Task prompt:
A faithful copy of the entire listing is what is needed.
▼
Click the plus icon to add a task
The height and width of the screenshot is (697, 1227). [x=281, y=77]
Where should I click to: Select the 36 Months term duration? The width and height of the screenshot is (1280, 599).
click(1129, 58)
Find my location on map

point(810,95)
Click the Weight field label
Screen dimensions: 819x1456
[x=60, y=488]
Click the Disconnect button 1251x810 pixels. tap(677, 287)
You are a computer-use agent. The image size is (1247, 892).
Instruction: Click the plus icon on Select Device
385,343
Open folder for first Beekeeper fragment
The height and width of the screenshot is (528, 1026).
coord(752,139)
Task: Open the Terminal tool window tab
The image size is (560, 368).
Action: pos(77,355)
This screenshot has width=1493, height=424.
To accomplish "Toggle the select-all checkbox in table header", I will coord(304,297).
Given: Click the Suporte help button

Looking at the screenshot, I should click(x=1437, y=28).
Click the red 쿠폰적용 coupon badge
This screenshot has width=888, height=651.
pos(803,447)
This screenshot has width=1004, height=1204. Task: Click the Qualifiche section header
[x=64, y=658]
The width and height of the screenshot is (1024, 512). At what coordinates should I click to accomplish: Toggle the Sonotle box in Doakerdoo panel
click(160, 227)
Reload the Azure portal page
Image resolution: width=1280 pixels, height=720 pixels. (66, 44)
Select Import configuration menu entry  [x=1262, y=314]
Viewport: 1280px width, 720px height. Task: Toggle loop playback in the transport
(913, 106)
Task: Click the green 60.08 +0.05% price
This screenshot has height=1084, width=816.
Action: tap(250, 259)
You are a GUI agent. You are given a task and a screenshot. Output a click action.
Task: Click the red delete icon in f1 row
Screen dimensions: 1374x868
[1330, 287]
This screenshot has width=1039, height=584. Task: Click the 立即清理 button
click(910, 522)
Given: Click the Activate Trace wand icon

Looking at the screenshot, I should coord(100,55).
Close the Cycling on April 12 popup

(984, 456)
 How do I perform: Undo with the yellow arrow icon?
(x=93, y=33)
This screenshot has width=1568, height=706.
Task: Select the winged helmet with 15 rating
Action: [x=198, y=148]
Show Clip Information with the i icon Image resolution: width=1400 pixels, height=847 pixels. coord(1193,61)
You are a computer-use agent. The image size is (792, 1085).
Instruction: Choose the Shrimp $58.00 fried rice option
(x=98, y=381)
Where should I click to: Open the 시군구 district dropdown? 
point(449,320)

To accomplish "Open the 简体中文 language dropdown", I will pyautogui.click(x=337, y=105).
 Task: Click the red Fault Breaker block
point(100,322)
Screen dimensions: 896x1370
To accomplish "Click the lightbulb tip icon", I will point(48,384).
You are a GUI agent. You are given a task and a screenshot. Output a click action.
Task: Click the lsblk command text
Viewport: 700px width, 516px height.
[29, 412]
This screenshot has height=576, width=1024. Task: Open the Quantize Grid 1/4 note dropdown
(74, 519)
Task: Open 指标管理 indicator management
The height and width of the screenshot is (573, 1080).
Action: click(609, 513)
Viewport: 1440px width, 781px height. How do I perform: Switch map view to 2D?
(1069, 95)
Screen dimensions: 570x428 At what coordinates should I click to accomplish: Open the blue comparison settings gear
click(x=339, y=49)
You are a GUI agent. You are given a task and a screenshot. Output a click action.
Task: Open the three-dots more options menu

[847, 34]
▲
Task response:
Click the plus icon to add a task
The height and width of the screenshot is (697, 1227). [x=281, y=77]
Where should I click to: Select the 36 Months term duration? The width and height of the screenshot is (1280, 599).
click(1129, 58)
Find my location on map

point(810,95)
Click the Weight field label
Screen dimensions: 819x1456
[x=60, y=488]
Click the Disconnect button 1251x810 pixels. tap(677, 287)
You are a computer-use agent. The image size is (1247, 892).
Instruction: Click the plus icon on Select Device
385,343
Open folder for first Beekeeper fragment
The height and width of the screenshot is (528, 1026).
coord(752,139)
Task: Open the Terminal tool window tab
The image size is (560, 368).
Action: pos(77,355)
This screenshot has width=1493, height=424.
To accomplish "Toggle the select-all checkbox in table header", I will coord(304,297).
Given: Click the Suporte help button

Looking at the screenshot, I should click(x=1437, y=28).
Click the red 쿠폰적용 coupon badge
This screenshot has width=888, height=651.
pos(803,447)
This screenshot has width=1004, height=1204. Task: Click the Qualifiche section header
[x=64, y=658]
The width and height of the screenshot is (1024, 512). At what coordinates should I click to accomplish: Toggle the Sonotle box in Doakerdoo panel
click(160, 227)
Reload the Azure portal page
Image resolution: width=1280 pixels, height=720 pixels. (66, 44)
Select Import configuration menu entry  [x=1262, y=314]
Viewport: 1280px width, 720px height. Task: Toggle loop playback in the transport
(913, 106)
Task: Click the green 60.08 +0.05% price
This screenshot has height=1084, width=816.
Action: tap(250, 259)
You are a GUI agent. You are given a task and a screenshot. Output a click action.
Task: Click the red delete icon in f1 row
Screen dimensions: 1374x868
[1330, 287]
This screenshot has width=1039, height=584. Task: Click the 立即清理 button
click(910, 522)
Given: Click the Activate Trace wand icon

Looking at the screenshot, I should coord(100,55).
Close the Cycling on April 12 popup

(984, 456)
 How do I perform: Undo with the yellow arrow icon?
(x=93, y=33)
This screenshot has width=1568, height=706.
Task: Select the winged helmet with 15 rating
Action: [x=198, y=148]
Show Clip Information with the i icon Image resolution: width=1400 pixels, height=847 pixels. coord(1193,61)
You are a computer-use agent. The image size is (792, 1085).
Instruction: Choose the Shrimp $58.00 fried rice option
(x=98, y=381)
Where should I click to: Open the 시군구 district dropdown? 
point(449,320)

To accomplish "Open the 简体中文 language dropdown", I will pyautogui.click(x=337, y=105).
 Task: Click the red Fault Breaker block
point(100,322)
Screen dimensions: 896x1370
To accomplish "Click the lightbulb tip icon", I will point(48,384).
You are a GUI agent. You are given a task and a screenshot. Output a click action.
Task: Click the lsblk command text
Viewport: 700px width, 516px height.
[29, 412]
This screenshot has height=576, width=1024. Task: Open the Quantize Grid 1/4 note dropdown
(74, 519)
Task: Open 指标管理 indicator management
The height and width of the screenshot is (573, 1080).
Action: click(609, 513)
Viewport: 1440px width, 781px height. How do I perform: Switch map view to 2D?
(1069, 95)
Screen dimensions: 570x428 At what coordinates should I click to accomplish: Open the blue comparison settings gear
click(x=339, y=49)
You are a GUI agent. You are given a task and a screenshot. Output a click action.
Task: Open the three-dots more options menu

[847, 34]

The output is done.